Yesterday, today, and the MRI results

Yesterday was kind of a tough day for James. Sometime in the morning, he started itching around his central line and ended up pulling a stitch loose causing some nasty looking bleeding (honestly there isn't too much bleeding that isn't nasty looking in my book, but there is something really nasty about bleeding on the chest near the sight of a tube that goes through my two-year-old's chest and into his heart, if you know what I mean!! :*)). It took a while to figure out that it was the pulled stitch that was bleeding, but it was a relief to figure out the cause. I suppose it is one of those things that it is better to have happen in the hospital for the first time, rather than at home!

James also has been leaking some unusual things from his g-tube. At first, it was easy to dismiss it as 'all those medications he has been taking'. Yesterday, we got beyond just saying that and want to know for sure. His doctor thinks it is ileus, which I understand is an irritation of the stomach and intestinal lining (feel free to help me out here), caused, in James' case by 'all those medications he has been taking', plus the chemotherapy. I think the hardest part of this journey for me is going to me seeing things that don't seem right, but not being able to 'put my finger on it' so we can help James get comfortable again... Once we get to where we are at least asking the right question and providing some level of comfort for James, things begin to fall into place. All this is important in being able to advocate for our children with special needs and illnesses, and I can see where some parents could easily fall apart here.

In addition to the bleeding and g-tube issues, James has just been really irritable. It has been a real challenge to read his pain cues. To state the obvious, this is so much different than his previous surgeries! His pain now is more intermittent and sometimes it is hard to discern when he needs pain relief. Please pray for me that I would be wise and quick to discern James' need for comfort. Some of James' discomfort may have come from him being desperate for a bath. James normally loves baths, but by the time we got him his last night, he was a tired, miserable, uncomfortable, cranky and cantankerous little guy.
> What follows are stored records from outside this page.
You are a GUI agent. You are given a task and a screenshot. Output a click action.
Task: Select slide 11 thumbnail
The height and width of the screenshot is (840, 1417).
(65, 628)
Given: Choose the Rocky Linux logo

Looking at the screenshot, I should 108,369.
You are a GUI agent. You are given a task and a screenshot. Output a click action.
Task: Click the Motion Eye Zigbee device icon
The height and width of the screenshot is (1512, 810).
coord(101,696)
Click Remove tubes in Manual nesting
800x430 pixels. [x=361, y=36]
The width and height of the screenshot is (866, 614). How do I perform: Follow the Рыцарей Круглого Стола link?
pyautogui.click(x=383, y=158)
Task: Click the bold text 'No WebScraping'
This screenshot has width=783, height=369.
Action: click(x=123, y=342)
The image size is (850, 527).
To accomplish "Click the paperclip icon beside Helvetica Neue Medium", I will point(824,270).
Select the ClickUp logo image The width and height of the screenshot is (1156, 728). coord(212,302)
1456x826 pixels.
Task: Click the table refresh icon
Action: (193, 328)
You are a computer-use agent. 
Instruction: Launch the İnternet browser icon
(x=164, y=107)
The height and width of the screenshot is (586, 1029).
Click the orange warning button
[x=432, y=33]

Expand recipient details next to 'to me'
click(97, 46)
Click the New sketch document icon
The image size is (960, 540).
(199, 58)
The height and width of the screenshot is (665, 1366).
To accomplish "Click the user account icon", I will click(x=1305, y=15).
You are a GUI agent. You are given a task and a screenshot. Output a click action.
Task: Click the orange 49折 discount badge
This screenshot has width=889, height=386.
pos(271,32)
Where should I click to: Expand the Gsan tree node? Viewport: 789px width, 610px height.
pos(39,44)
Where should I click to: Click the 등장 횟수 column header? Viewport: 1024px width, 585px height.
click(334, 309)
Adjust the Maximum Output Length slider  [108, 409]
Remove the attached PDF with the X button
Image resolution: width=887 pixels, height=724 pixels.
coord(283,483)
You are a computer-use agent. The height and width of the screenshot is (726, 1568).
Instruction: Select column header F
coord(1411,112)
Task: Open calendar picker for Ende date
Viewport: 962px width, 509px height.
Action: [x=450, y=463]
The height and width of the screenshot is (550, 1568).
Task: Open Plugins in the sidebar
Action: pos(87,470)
This morning we woke up with a new lease on life--joy in the morning--and reinforcements in terms of helping resolve some of James' challenges. Today, James saw the physical and occupational therapists who brought us things we can play with James and a mat we can use to let James play on the floor with. We also had a visit from a nurse wound specialist, who gave us some tips regarding stoma/g-tube care. The child-life specialist came by to introduce herself and find out how she could help. She returned with a laptop that we are hoping will allow us to post photos on the blog--don't get your hopes up too high just yet, though, I have some technical hurdles to overcome first!

We also learned that because of the ileus, we will likely remain in the hospital for another week and we are currently hoping to return home next Friday. Tonight James is getting a unit of blood and another of platelets. Tomorrow is big day for James as he will have a bone marrow aspiration, spinal tap and two chemo treatments. Please pray that they would be effective for James, but not cause side effects.

My mom reminded me that I never really got back to the results of James' MRI from last week. The MRI itself looked good, but we were actually waiting for the call from the oncologist as to how she was going to call it. When the family came down on Sunday, they brought our new digital camera which has some pictures of James with his Bell's Palsy. Dr. Wiermaa was happy to look at the videos which provided as much or more evidence and confirmation that the Bell's Palsy and the Leukemia are unrelated. So, that is Dr. Wiermaa's call and we are glad.